Instructions to follow
Please report every line in the entries that contains the string "width".

Supplied information
○ ○ ○ ○ ○ ○ ○

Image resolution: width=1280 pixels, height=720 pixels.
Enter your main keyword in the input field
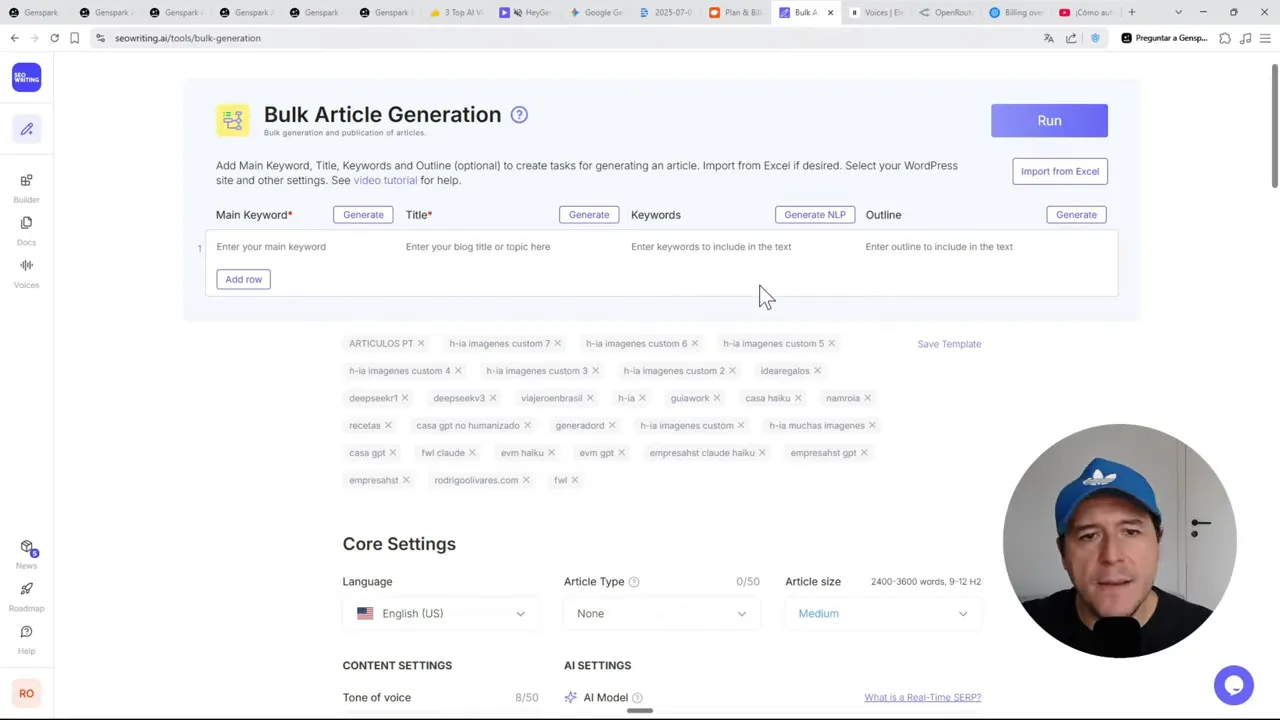tap(290, 246)
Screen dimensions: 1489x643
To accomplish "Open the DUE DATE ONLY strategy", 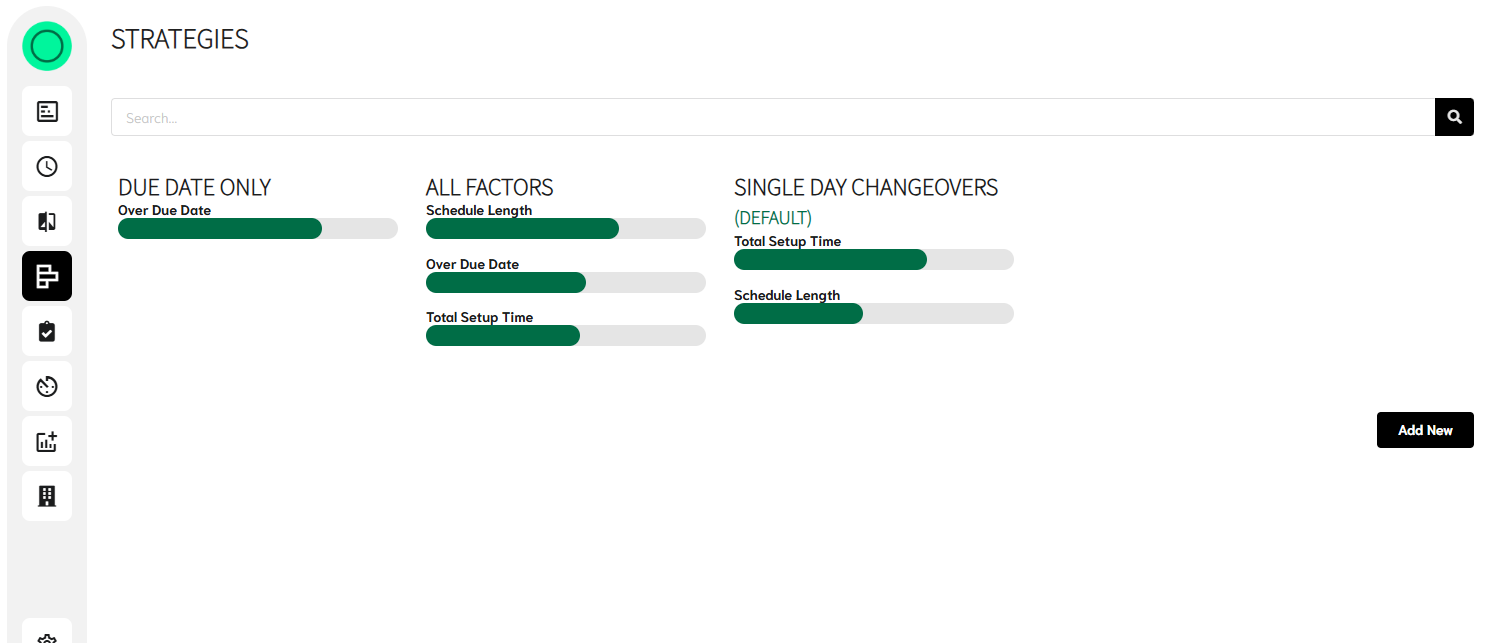I will (195, 187).
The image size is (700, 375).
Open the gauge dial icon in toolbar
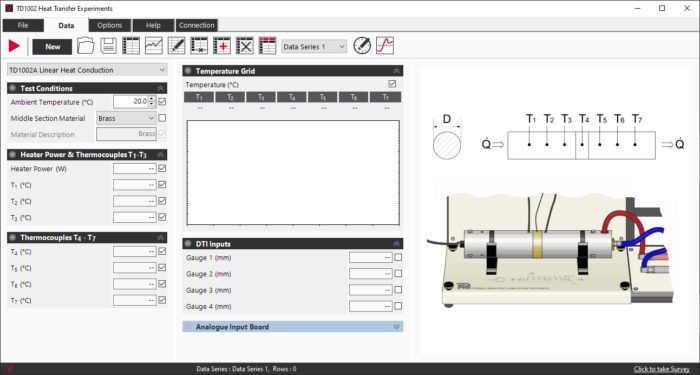click(362, 46)
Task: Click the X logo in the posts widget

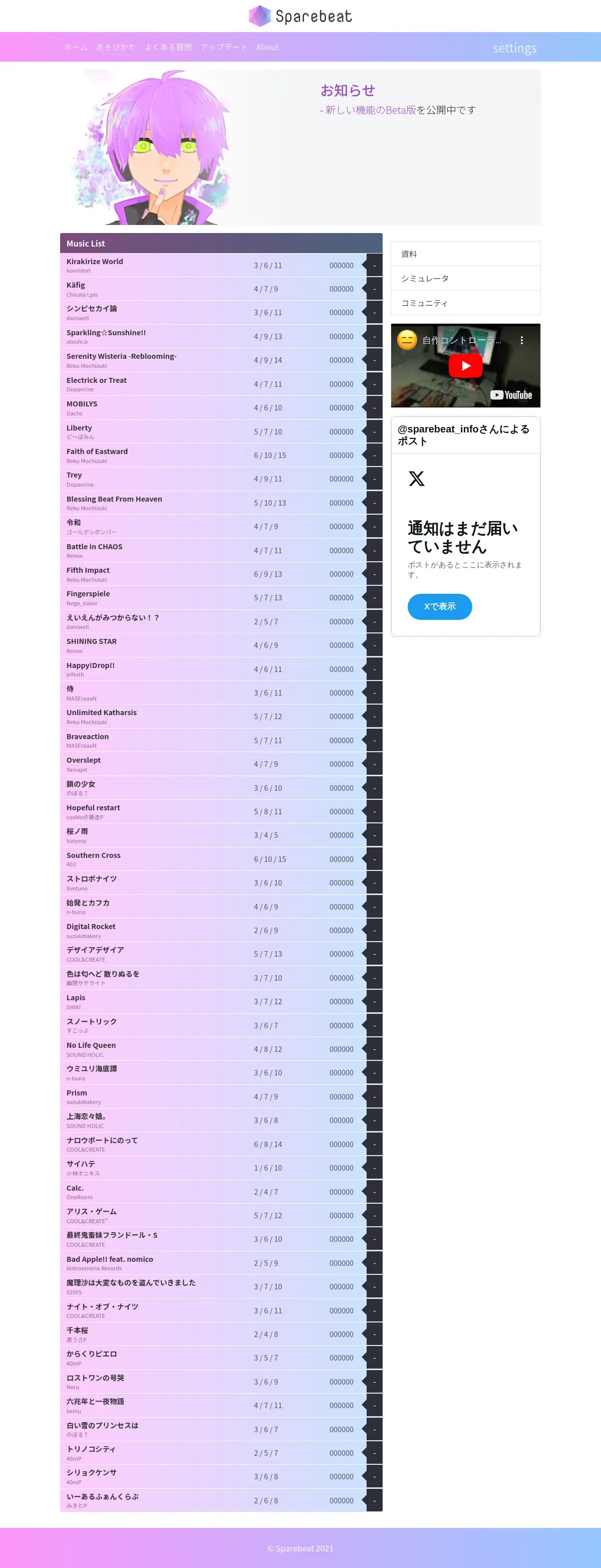Action: pos(417,479)
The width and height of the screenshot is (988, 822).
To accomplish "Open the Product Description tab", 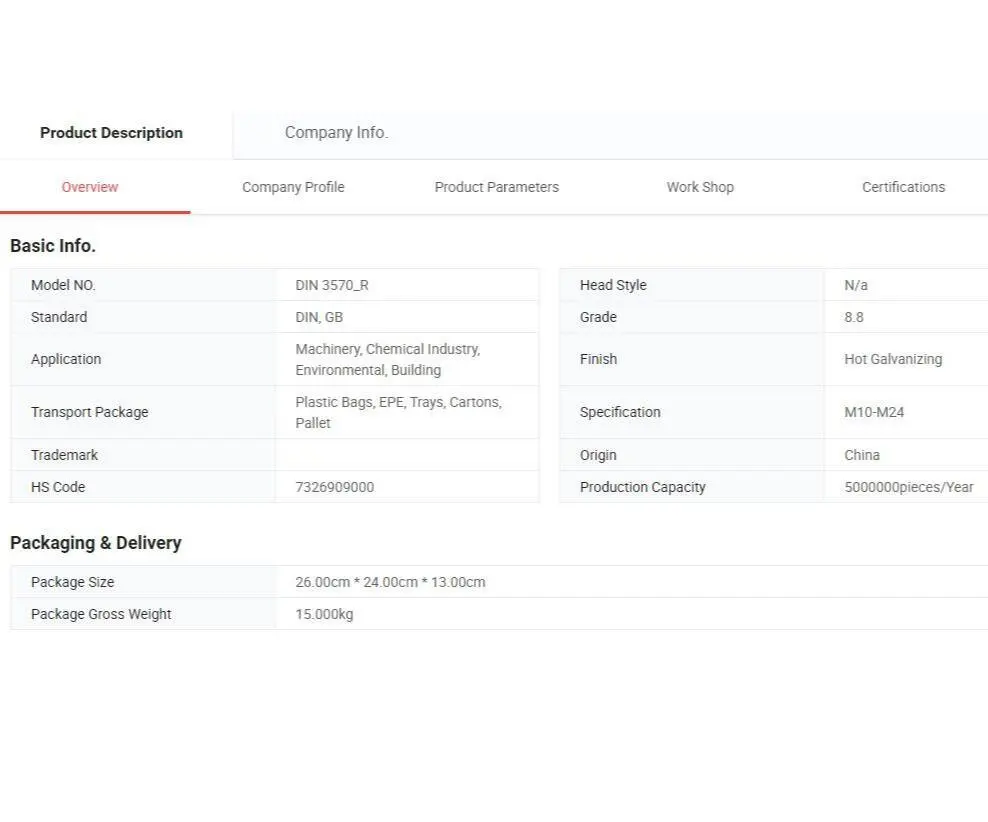I will click(111, 133).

○ ○ ○ ○ ○ ○ ○

Response to the exercise
Image resolution: width=1280 pixels, height=720 pixels.
The width and height of the screenshot is (988, 822).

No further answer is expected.